By explicitly warning that the job market could falter, Mr Powell has shifted the narrative. Just a year ago, the mantra was “higher for longer”. 

Now, the emphasis is on risk management, which is central bank language for easing sooner rather than later. 

The market likes it — bond yields slipped, equities found fresh support and traders are already betting on a cut within months. 

However, the implications run much deeper than the short-term bounce.

Rate cuts when inflation is running hot are the classic recipe for stagflation. The last time the US faced anything similar was in the 1970s, when growth sagged under the weight of oil shocks and inflation gnawed away at household wealth. 

Few investors remember it firsthand, but the lessons endure: traditional portfolios struggle, fixed income loses its defensive qualities and sitting on cash is a guaranteed way to see purchasing power eroded.

This is why Mr Powell’s pivot matters so much.

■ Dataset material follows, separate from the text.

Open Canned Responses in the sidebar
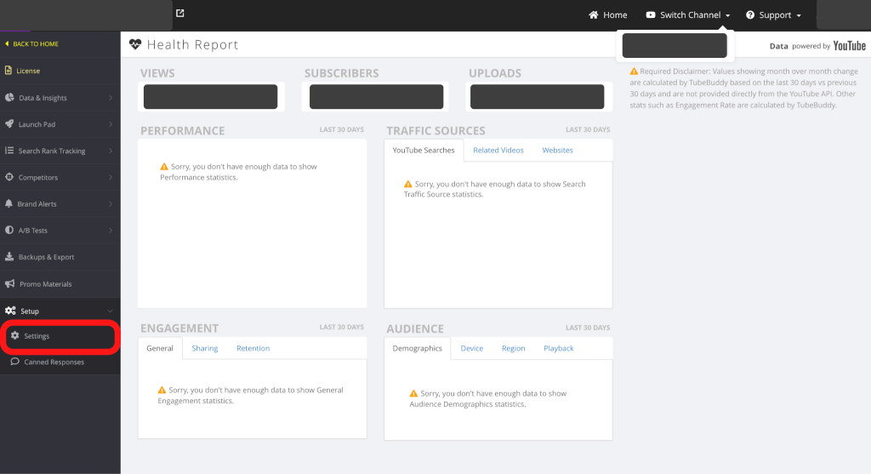The image size is (871, 474). point(54,363)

If he and his colleagues are moving toward prioritising employment, they are signalling a tolerance for higher inflation. For households, that means the cost of living will keep pressing upward. 

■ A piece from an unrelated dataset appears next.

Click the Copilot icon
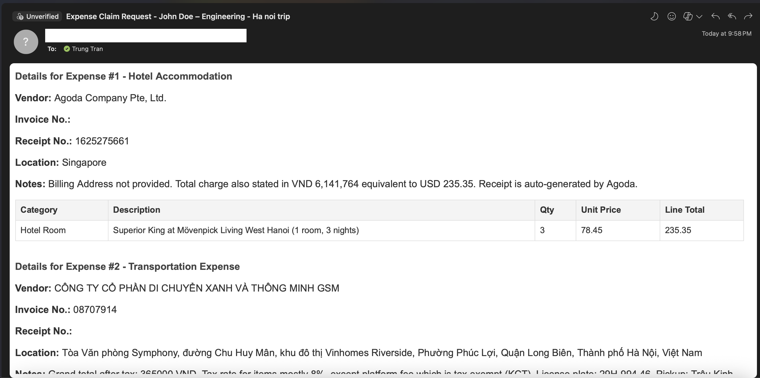The width and height of the screenshot is (760, 378). pos(688,16)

For investors, it means the value of cash will keep shrinking. The phrase “cash is trash” is more than a slogan. It is the unavoidable reality when central banks ease into inflationary conditions.

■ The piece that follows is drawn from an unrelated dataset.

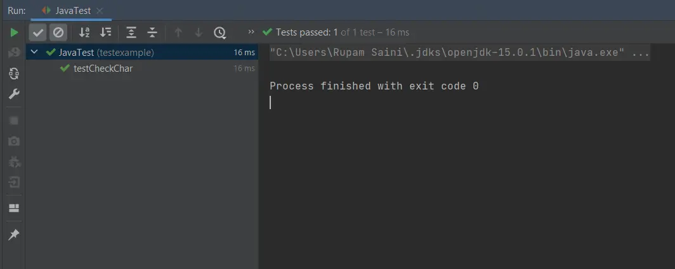675x269 pixels.
Task: Expand all test nodes
Action: point(131,32)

Some businesses can prosper in stagflation. Companies with strong pricing power, global exposure, and hard-asset bases have the ability to protect margins even as input costs rise. Energy producers, commodity exporters and firms with fortress balance sheets tend to come through periods like this stronger. 

Yet the wider market becomes more volatile, and the gap between winners and losers widens. 

For investors, the strategy must be clear. You either own assets that can ride an inflationary tide, or you risk being left behind. 

For investors, the strategy must be clear. You either own assets that can ride an inflationary tide, or you risk being left behind

Equities with pricing power, real estate in supply-constrained markets, infrastructure, and gold all have historical records of preserving value when currencies are debased. 

Bitcoin, too, has emerged as a modern hedge. Whatever one’s view on its volatility, its fixed supply makes it an asset class increasingly seen as a counterweight to policy-driven debasement of fiat money.

The policy backdrop makes this moment more urgent. Mr Powell mentioned tariffs and their effect on prices. 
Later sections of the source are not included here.